Altered time course of urinary daidzein and genistein excretion during chronic soya diet in healthy male subjects.

Soybean consumption is associated with reduced rates of prostate and other cancers, possibly due in part to the presence of isoflavones. The metabolism and disposition of these soya-derived phytoestrogens after chronic soya exposure were studied on a metabolic unit in six healthy males (21-35 yrs of age) who consumed an unrestricted hospital diet and a 12-oz portion of soymilk with each meal for one month. The daily isoflavone intake was about 100 mg of daidzein (mostly as diadzin) and about 100 of mg of genistein (mostly as genistin). At two-week intervals, excretion of isoflavones in urine was studied, during which time the subjects consumed a constant basal diet for three to four days, ingested the full daily 36-oz portion of soymilk within 30 minutes each day for one to two days, and collected urine continuously.
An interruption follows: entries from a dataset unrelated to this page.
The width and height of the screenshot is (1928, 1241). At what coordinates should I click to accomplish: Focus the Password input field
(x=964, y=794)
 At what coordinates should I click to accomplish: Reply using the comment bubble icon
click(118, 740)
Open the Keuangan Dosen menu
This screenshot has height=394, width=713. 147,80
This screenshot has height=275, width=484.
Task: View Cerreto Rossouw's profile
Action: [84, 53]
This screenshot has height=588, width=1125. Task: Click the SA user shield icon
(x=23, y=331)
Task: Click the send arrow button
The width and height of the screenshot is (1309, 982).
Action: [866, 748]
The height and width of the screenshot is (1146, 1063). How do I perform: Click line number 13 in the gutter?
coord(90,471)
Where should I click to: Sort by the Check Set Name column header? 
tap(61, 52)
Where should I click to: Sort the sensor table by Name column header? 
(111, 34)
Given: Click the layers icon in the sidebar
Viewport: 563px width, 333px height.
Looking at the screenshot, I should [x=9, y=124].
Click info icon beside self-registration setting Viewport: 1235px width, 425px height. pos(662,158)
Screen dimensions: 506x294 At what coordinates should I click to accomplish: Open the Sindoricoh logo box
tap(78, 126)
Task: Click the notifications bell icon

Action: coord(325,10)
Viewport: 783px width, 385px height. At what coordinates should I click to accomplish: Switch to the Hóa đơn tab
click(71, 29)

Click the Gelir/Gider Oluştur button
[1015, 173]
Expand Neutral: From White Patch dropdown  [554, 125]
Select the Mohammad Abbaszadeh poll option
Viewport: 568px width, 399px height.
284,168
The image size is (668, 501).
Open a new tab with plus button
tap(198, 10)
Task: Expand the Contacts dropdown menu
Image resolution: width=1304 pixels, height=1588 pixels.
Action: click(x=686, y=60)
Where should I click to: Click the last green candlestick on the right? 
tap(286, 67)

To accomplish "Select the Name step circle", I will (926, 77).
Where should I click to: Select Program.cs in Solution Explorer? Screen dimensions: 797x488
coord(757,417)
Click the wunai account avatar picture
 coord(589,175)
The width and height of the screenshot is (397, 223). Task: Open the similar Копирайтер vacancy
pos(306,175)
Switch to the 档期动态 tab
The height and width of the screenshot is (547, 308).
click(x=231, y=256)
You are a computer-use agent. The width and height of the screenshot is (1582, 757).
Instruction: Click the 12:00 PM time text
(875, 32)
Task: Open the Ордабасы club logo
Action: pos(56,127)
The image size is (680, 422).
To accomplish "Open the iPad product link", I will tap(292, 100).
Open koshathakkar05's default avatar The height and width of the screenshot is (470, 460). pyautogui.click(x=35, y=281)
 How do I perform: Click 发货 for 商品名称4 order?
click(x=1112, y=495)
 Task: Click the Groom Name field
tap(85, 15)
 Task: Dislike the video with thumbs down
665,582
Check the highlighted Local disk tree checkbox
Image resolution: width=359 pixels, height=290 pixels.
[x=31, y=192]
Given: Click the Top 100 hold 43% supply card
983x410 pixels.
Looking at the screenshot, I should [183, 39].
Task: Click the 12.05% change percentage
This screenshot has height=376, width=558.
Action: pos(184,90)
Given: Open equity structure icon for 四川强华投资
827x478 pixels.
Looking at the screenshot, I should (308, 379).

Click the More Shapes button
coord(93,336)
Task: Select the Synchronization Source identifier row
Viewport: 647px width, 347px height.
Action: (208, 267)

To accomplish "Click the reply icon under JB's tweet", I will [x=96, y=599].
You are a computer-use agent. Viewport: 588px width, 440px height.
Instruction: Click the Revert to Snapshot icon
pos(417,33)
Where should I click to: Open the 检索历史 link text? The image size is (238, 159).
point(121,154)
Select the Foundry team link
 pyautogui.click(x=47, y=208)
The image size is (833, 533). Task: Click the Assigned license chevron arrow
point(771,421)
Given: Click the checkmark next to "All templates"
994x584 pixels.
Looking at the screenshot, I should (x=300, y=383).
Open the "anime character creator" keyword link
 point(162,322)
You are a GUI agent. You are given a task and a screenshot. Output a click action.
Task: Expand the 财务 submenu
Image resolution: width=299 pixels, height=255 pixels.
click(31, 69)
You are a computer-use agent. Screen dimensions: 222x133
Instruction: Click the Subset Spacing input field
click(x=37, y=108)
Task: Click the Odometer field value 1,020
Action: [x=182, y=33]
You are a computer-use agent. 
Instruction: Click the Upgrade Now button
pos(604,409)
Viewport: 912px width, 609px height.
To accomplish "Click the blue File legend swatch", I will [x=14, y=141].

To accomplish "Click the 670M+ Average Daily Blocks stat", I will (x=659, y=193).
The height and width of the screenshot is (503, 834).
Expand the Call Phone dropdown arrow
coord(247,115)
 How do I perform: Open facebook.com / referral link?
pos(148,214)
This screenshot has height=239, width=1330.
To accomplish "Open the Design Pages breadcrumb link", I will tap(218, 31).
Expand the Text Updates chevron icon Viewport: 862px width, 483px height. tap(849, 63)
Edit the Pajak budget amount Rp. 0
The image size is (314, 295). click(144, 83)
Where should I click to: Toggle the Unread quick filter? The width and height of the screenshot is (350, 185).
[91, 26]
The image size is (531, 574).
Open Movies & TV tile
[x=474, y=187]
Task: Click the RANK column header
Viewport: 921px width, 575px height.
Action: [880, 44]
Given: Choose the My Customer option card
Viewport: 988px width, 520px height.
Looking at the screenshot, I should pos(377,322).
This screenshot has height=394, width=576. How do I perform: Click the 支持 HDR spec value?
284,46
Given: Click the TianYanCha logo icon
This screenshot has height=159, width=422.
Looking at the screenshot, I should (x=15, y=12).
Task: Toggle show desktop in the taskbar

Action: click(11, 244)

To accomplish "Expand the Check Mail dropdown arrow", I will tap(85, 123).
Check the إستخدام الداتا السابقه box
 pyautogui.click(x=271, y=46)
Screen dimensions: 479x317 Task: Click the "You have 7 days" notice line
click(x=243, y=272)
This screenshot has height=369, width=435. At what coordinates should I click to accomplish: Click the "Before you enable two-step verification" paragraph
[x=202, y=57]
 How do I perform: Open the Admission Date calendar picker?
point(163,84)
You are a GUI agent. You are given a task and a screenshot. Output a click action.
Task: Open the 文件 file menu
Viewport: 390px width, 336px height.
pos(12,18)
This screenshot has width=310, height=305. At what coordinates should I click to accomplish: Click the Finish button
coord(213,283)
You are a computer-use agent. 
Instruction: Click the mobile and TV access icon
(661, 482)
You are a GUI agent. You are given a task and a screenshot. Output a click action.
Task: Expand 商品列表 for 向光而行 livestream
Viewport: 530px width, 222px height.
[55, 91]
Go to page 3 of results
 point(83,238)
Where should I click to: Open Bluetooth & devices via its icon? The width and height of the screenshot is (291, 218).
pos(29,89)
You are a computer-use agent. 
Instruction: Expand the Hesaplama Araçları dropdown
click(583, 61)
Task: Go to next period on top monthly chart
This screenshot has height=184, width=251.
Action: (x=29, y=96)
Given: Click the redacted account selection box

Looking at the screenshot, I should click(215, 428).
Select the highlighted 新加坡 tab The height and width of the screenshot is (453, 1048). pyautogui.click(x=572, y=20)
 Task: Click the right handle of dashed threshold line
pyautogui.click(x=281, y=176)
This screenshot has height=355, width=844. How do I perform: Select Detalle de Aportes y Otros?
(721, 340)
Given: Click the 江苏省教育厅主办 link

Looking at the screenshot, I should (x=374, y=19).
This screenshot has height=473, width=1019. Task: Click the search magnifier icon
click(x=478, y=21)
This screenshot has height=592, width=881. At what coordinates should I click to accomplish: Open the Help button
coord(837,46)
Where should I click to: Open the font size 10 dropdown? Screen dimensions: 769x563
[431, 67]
The urinary recovery of ingested diadzin plus daidzein (46.9 +/- 15.2%, mean +/- SD) and genistin plus genistein (14.6 +/- 9.2%) did not change with prolonged soya ingestion. The absorption half-lives (t1/2) for daidzein and genistein and the appearance t1/2 for equol (1 subject) were initially 1.5 +/- 0.4, 1.9 +/- 0.6, and 2.2 hours, respectively, and 2.5 +/- 1.1 (p = 0.06 compared with baseline) 1.4 +/- 0.9 (p = 0.03) compared with baseline), and 4.2 hours, respectively, during one month of soymilk ingestion. The excretion t1/2 for daidzein, genistein, and equol were initially 2.9 +/- 0.5, 3.8 +/- 0.7, and 5.2 hours, respectively, and 3.9 +/- 1.2 (p - 0.03), 5.5 +/- 1.6 (p = 0.02), and 9.7 hours, respectively, during one month of soymilk ingestion. These results indicate that chronic soya exposure did not induce significant changes in the metabolic pathways of isoflavones but altered the time courses of daidzein and genistein excretion. Thus chronic exposure to soya might prolong the tissue exposure to the presumed biologically active free and unconjugated forms of these isoflavones and thereby enhance their oncoprotective effects.